Information supplied:

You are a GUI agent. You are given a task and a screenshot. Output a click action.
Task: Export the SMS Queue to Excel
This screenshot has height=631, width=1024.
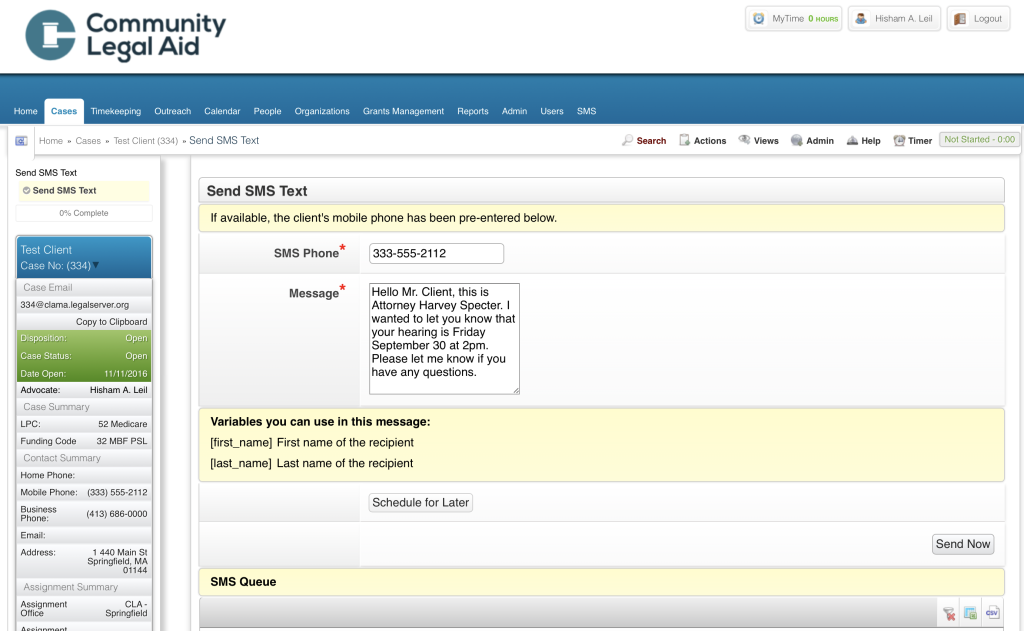pos(969,611)
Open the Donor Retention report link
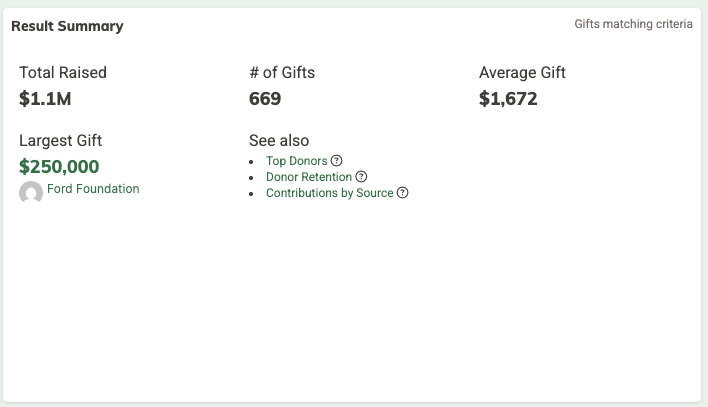The height and width of the screenshot is (407, 708). 309,177
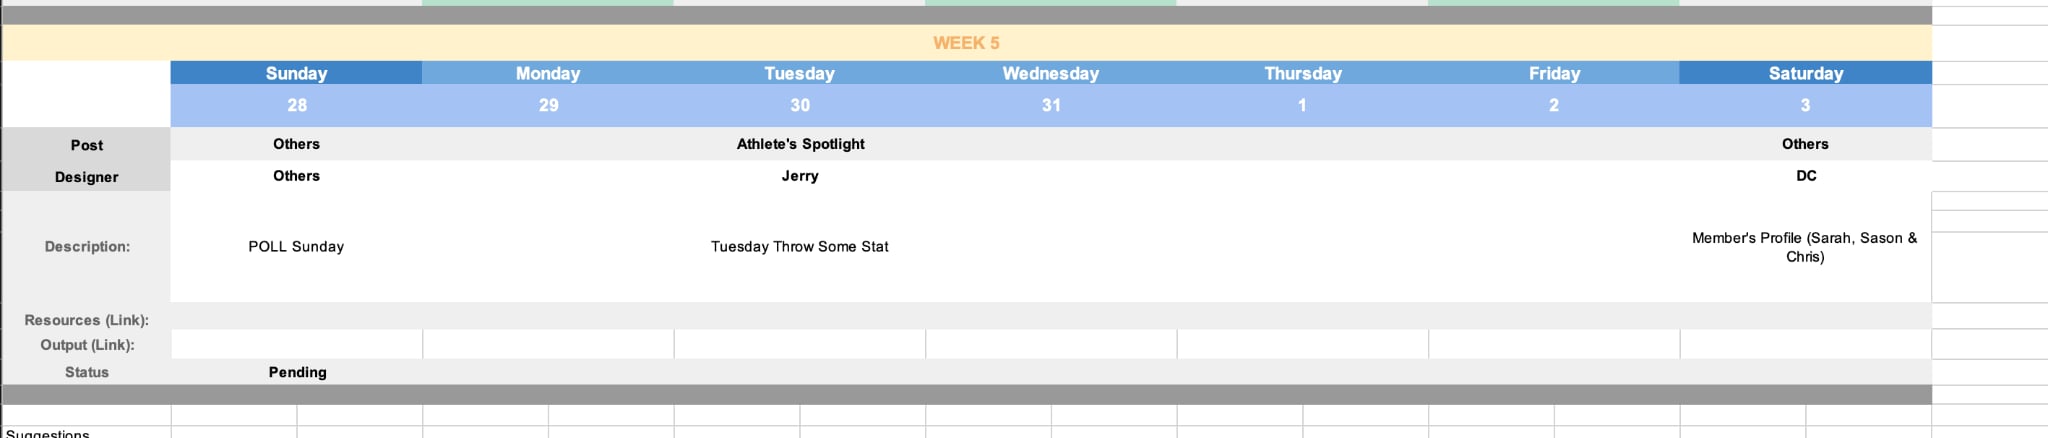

What needs to be done:
Write out the listing above again, exactly, but with no pictures in the copy.

Answer:
You are a GUI agent. You are given a task and a screenshot. Output a click action.
Task: Export the SMS Queue to Excel
This screenshot has height=631, width=1024.
pos(969,611)
Open the Donor Retention report link
The height and width of the screenshot is (407, 708). 309,177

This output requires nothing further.